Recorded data
----------

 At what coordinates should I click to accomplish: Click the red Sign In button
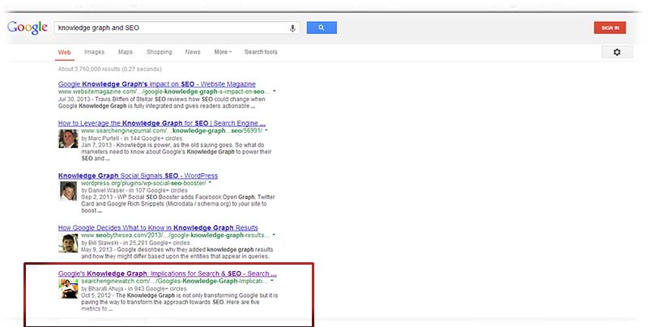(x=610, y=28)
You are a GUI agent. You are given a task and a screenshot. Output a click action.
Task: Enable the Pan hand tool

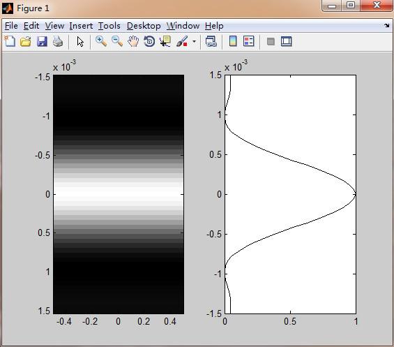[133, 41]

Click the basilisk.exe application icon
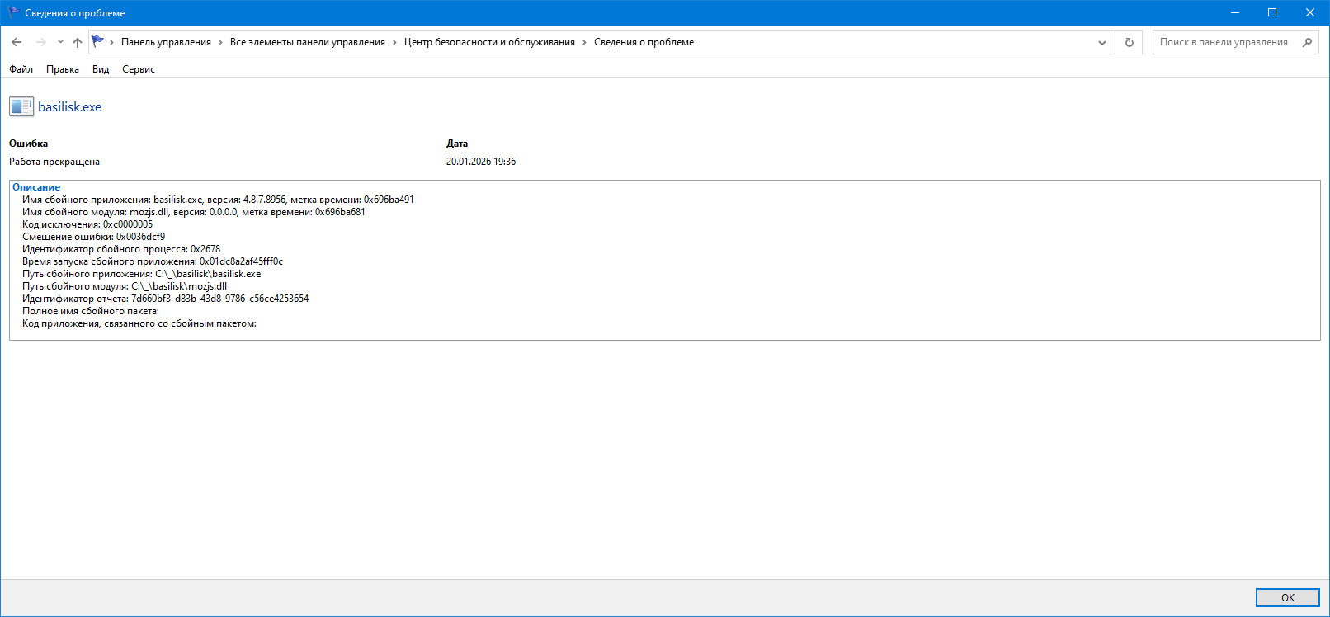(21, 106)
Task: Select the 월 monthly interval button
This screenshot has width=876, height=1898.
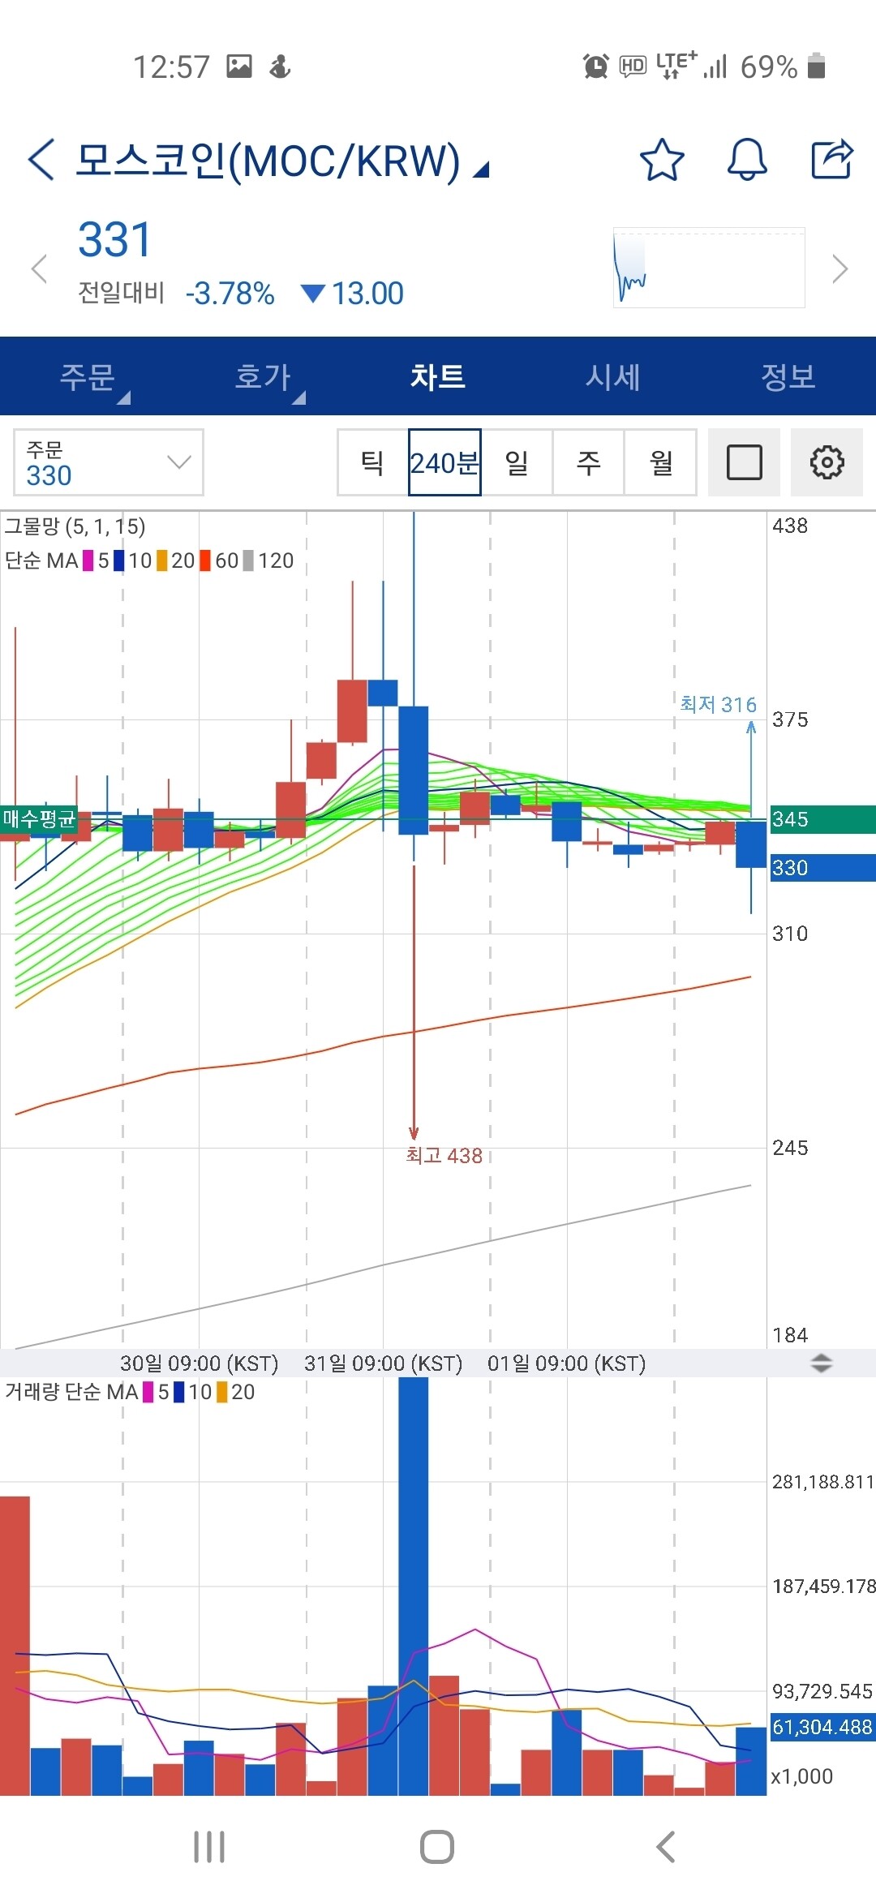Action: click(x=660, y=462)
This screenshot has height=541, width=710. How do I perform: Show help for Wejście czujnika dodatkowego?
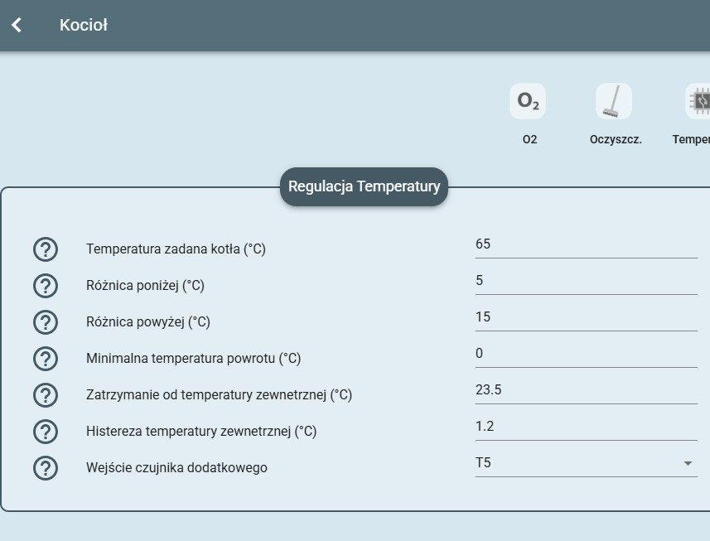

----------

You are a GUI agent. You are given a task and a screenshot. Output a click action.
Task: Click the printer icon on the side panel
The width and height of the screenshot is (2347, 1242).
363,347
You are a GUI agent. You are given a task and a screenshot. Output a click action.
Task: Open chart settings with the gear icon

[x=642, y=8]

----------

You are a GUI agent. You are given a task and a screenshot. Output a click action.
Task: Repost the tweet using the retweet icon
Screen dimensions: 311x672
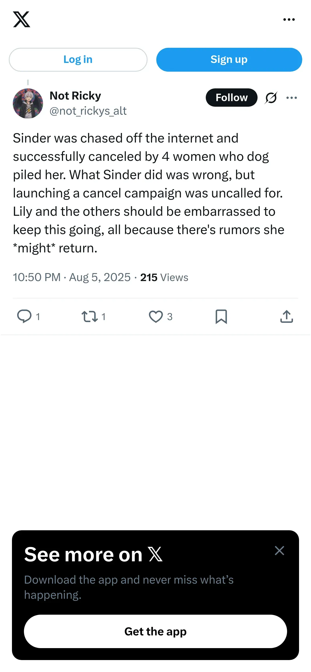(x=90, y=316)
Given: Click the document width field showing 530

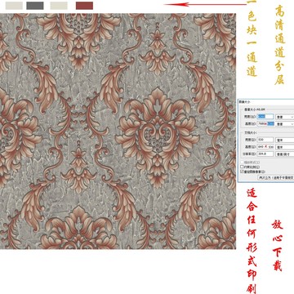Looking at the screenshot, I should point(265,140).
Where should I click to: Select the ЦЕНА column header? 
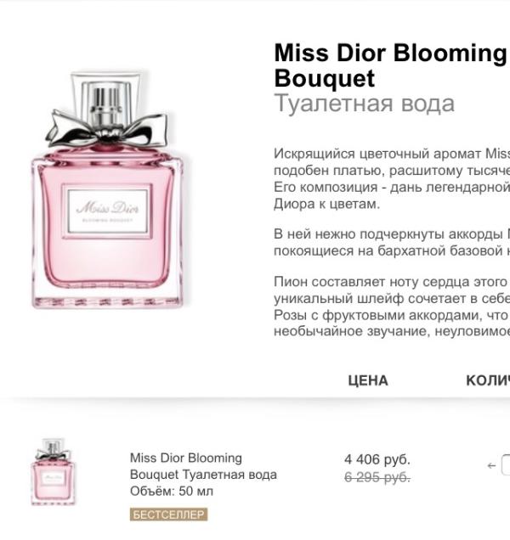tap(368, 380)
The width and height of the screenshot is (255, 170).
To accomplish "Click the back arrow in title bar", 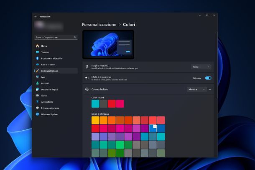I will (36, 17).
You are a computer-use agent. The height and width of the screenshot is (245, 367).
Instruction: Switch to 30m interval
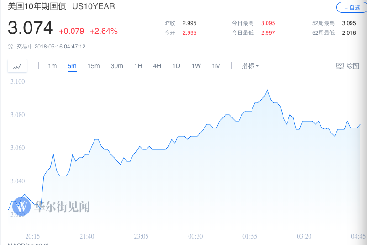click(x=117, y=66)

----------

== Given request ==
Can you copy the items from the line with "Task: Select the 월 monthly interval button" to the line with "This screenshot has height=541, width=710.", both ends included, with their requests intact but every coordinate in the answers shifted by -62? Leave the pictures out.

== Response ==
Task: Select the 월 monthly interval button
This screenshot has width=876, height=1898.
Action: click(x=598, y=400)
This screenshot has height=541, width=710. How do I perform: Show help for Wejście czujnika dodatkowego?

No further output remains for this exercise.